Title: Victoria and Abdul: The Extraordinary True Story of the Queen’s Closest Confidant
Author: Shrabani Busi
Genre: Non-fiction, History
Publisher: The History Press
Published: 21st Jult 2017
Tall, handsome Abdul Karim was just twenty-four years old when he arrived in England from Agra to wait at tables during Queen Victoria’s Golden Jubilee. An assistant clerk at Agra Central Jail, he suddenly found himself a personal attendant to the Empress of India herself. Within a year, he was established as a powerful figure at court, becoming the queen’s teacher, or Munshi. Devastated by the death of John Brown, her Scottish gillie, the queen had at last found his replacement, but her intense and controversial relationship with the Munshi led to a near revolt in the royal household.
Victoria & Abdul explores how a young Indian Muslim came to play a central role at the heart of the Empire at a time when independence movements in the sub-continent were growing in force. Yet, at its heart, it is a tender love story between an ordinary Indian and his elderly queen – a relationship that survived the best attempts to destroy it.
Often the most interesting stories that come from the historical record are the ones that we do not learn about on a school syllabus, but that we discover by chance, or that come out years after the event – whatever that event may be, and are told with a truthfulness and raw emotion, and that complement what we already know about history and add to our understandings and the record that was either wiped clean or hidden by those who did not want it known, and there are many examples of this throughout history. One such example is one that, until the movie came out last year, I had not known anything about, and ticks off the two movie categories in my Pop Sugar Reading Challenge, and my book bingo this year. After the movie, which spanned the final jubilee year of Queen Victoria, I was intrigued about the story, and where it had come from, and how Abdul had fared after he went back to India – as we were only given a small glimpse at the end of the movie. What I discovered was what we saw in the movie, and much, much more.
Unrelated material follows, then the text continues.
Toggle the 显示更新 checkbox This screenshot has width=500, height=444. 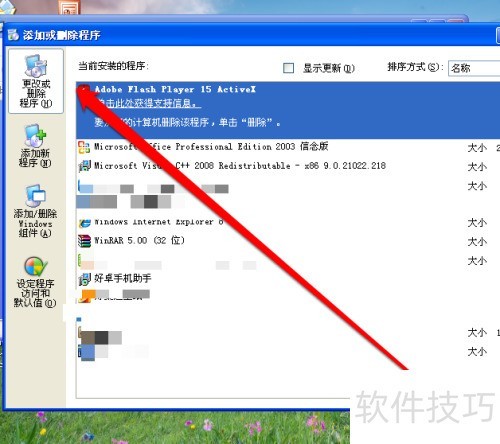288,68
So I tracked down the book, Victoria and Abdul: The Extraordinary True Story of the Queen’s Closest Confidant. Starting more than ten years earlier than the movie, with the Golden Jubilee in 1887, and ending in 1901, after the Queen’s death in the January of that year. During his time in England, Abdul Karim saw two jubilee celebrations – the Gold and the Diamond, and the heart of the English Empire, and became a good friend and Munshi to the Queen. His arrival, and elevation to roles beyond that of servant, and the trust Queen Victoria placed in him during her last years was seen by her family and household staff as undesirable, and they tried at every turn to undermine the Queen and her decisions, in particular her son, Bertie, who would become King Edward the VII, whose subsequent line would consist of King George the VI, who saw England through World War Two, and the threat of the Nazis, after his brother, Edward the VIII abdicated to marry American divorcee Wallis Simpson.
But Queen Victoria stuck to her guns and continued her Urdu lessons with Abdul filling many journals, so she could speak with her Indian servants, Abdul, and his family when they arrived to live with him in England, and she ensured that they were well-looked after, another thing her family and staff felt was an affront to the image of royalty and the empire. What follows is an intricate story of the inner workings of Queen Victoria’s house and her delightful friendship with Abdul, and the respect she showed him, giving him a decent wage, helping his family and learning his language. In a time in history when many people would have seen Abdul as a subservient in England, and very much did, the Queen treated Abdul with respect and as an equal, treasuring her journals and letters from him. Upon her death, Abdul and his family returned to India, and a parcel of land, but the correspondence he had had with his Queen, were destroyed by her family and household staff.
In a world of prejudice and racism, Abdul broke barriers with Queen Victoria and into her society, and was then scrubbed from history until recently, or if not scrubbed, largely ignored when his influence was so significant upon one of the longest reigning monarchs of England, known as the Empress of India at the time. This is a book that needs to be read by history lovers, and those intrigued by the hidden histories that we have not had much of a chance to hear about.